What’s an implicit dependency?

It’s easy to accidentally create order-dependent tests:

1
2
3
4
5
6
7
8
9
it "creates a widget" do
  Widget.create(name: 'Awesome Widget')
  Widget.count.should eql(1)
end

it "deletes a widget" do
  Widget.first.delete # Implicitly requires the first test to have been run
  Widget.count.should eql(0)
end

Why should I care?

Dependencies between tests are bad for a number of reasons:

  1. When a single test fails, you need to run many tests to reproduce the failure. This makes reproduction slower and more annoying.
  2. The test method is no longer complete documentation. The required setup for the test is located in many different methods.
  3. The complexity of the test is hidden. What looks like a two line test may actually comprise hundreds of lines of code. Complex test code is often an excellent indicator of complex production code.

Running tests in a random order isn’t enough; you need to be able to reproduce the same random order before you can fix it! RSpec and MiniTest both offer a way to specify the random seed on the command line or with environment variables. Unfortunately, the Surefire plugin for Maven does not offer a way to specify the seed, even though it allows random ordering.

Continuous integration servers

At work, we use gerrit for code reviews and Jenkins as our CI server. Whenever a new or updated commit is pushed to gerrit, a build is started in Jenkins. There is also a Jenkins job to build origin/master every 15 minutes if it has been updated.

The Gerrit/Jenkins combination allows you to retrigger a specific build in case there were environmental issues that have since been fixed. Unfortunately for us, retriggering was being used as a way to avoid dealing with test failures due to order dependencies. To encourage us to stop and address our order dependency problem, we updated both jobs to use a deterministic seed.

For the Gerrit builds, we used the Gerrit change number, which remains constant across multiple revisions of the same commit. The Gerrit plugin makes this value available as a environment variable during script execution.

1
rspec SPEC_OPTS="--seed $GERRIT_CHANGE_NUMBER"

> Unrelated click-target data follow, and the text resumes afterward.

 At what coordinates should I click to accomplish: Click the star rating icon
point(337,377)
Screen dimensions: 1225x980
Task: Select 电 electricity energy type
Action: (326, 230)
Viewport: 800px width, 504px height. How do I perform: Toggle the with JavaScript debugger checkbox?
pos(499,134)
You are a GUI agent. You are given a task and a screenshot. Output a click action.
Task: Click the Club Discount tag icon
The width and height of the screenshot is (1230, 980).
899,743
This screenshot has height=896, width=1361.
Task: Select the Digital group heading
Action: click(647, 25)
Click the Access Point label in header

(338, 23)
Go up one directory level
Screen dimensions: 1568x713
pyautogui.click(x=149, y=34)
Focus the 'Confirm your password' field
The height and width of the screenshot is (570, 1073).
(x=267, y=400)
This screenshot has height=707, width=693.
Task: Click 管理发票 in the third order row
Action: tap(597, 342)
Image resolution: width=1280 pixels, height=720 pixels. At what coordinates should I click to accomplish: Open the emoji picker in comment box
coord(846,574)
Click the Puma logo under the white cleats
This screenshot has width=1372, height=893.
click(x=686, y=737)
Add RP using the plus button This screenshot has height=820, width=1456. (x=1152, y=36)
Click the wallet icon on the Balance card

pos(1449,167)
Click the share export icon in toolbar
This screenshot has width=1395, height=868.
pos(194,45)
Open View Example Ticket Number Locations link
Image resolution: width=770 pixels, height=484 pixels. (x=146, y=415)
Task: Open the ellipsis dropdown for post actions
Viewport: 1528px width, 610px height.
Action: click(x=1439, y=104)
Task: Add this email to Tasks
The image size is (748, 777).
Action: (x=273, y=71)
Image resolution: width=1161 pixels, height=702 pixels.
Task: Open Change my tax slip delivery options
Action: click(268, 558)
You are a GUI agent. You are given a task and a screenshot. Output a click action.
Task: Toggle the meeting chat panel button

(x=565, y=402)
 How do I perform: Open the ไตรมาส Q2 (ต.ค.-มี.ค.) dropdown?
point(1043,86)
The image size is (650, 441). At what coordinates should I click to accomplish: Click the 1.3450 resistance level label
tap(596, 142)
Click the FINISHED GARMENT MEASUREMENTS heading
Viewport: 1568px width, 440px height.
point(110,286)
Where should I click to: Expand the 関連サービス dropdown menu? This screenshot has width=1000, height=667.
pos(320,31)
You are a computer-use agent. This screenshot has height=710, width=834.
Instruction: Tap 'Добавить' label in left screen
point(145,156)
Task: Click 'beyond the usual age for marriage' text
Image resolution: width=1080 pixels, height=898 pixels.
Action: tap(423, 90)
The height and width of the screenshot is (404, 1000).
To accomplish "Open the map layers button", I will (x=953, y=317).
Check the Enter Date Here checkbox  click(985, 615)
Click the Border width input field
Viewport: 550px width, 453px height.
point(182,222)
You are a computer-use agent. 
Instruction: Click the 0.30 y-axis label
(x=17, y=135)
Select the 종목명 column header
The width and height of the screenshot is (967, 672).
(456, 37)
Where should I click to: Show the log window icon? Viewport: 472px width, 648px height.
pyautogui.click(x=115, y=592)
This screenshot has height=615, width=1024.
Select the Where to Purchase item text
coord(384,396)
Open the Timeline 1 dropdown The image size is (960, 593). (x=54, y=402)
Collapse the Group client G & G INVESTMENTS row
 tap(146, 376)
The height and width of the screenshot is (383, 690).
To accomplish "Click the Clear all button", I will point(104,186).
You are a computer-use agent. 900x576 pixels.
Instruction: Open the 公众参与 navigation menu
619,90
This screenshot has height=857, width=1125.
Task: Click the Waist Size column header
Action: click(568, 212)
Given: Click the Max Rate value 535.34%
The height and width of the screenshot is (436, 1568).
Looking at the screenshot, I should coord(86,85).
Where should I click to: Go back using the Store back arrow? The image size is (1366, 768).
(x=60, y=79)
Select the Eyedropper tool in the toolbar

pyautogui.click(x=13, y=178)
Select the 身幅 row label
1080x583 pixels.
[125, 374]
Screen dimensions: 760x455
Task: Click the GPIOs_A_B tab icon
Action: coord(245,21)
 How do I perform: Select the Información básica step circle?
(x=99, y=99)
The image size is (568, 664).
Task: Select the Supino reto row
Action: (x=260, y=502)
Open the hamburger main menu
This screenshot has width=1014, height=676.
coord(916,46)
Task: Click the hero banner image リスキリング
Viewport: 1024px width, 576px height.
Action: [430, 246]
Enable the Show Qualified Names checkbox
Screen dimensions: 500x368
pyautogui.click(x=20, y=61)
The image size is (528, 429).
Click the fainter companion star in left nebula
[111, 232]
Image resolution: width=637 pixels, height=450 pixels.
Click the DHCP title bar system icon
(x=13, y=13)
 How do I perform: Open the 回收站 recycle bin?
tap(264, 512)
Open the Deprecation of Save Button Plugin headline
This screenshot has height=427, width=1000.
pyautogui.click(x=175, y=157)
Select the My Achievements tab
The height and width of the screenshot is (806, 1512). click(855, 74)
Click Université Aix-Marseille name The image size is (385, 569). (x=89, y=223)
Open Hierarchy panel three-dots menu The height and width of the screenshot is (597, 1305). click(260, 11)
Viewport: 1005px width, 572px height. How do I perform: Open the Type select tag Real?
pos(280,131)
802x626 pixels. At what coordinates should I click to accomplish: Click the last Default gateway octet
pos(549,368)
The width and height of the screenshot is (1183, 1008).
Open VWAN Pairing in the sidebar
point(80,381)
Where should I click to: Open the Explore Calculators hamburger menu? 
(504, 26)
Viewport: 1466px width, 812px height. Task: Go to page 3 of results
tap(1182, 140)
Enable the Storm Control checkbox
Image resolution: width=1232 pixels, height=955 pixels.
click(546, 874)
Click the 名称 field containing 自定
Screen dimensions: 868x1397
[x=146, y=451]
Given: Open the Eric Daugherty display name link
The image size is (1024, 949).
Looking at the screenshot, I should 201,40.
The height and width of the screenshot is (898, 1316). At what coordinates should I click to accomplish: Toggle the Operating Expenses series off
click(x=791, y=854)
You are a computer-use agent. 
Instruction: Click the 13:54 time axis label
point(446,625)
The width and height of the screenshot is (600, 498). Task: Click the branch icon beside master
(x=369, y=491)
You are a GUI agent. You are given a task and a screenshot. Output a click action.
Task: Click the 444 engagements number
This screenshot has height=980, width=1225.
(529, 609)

For the origin/master build, we chose to use the Git hash of the commit. Since the hash contains letters, we used a shell one-liner to scrape out something that looks reasonable as a seed.

1
2
SEED=$(git rev-parse HEAD | tr -d 'a-z' | cut -b 1-5)
rspec SPEC_OPTS="--seed $SEED"

Does it work?

Just a few days after making the above changes, another developer came to me with a strange problem. His commit was unable to pass the tests in Gerrit, but the failing test had nothing to do with his changes. We ran the tests locally using the seed from the Jenkins server and were able to reproduce the problem. Ultimately, we traced the problem to a request spec that modified some core configuration settings and didn’t reset them successfully. Success!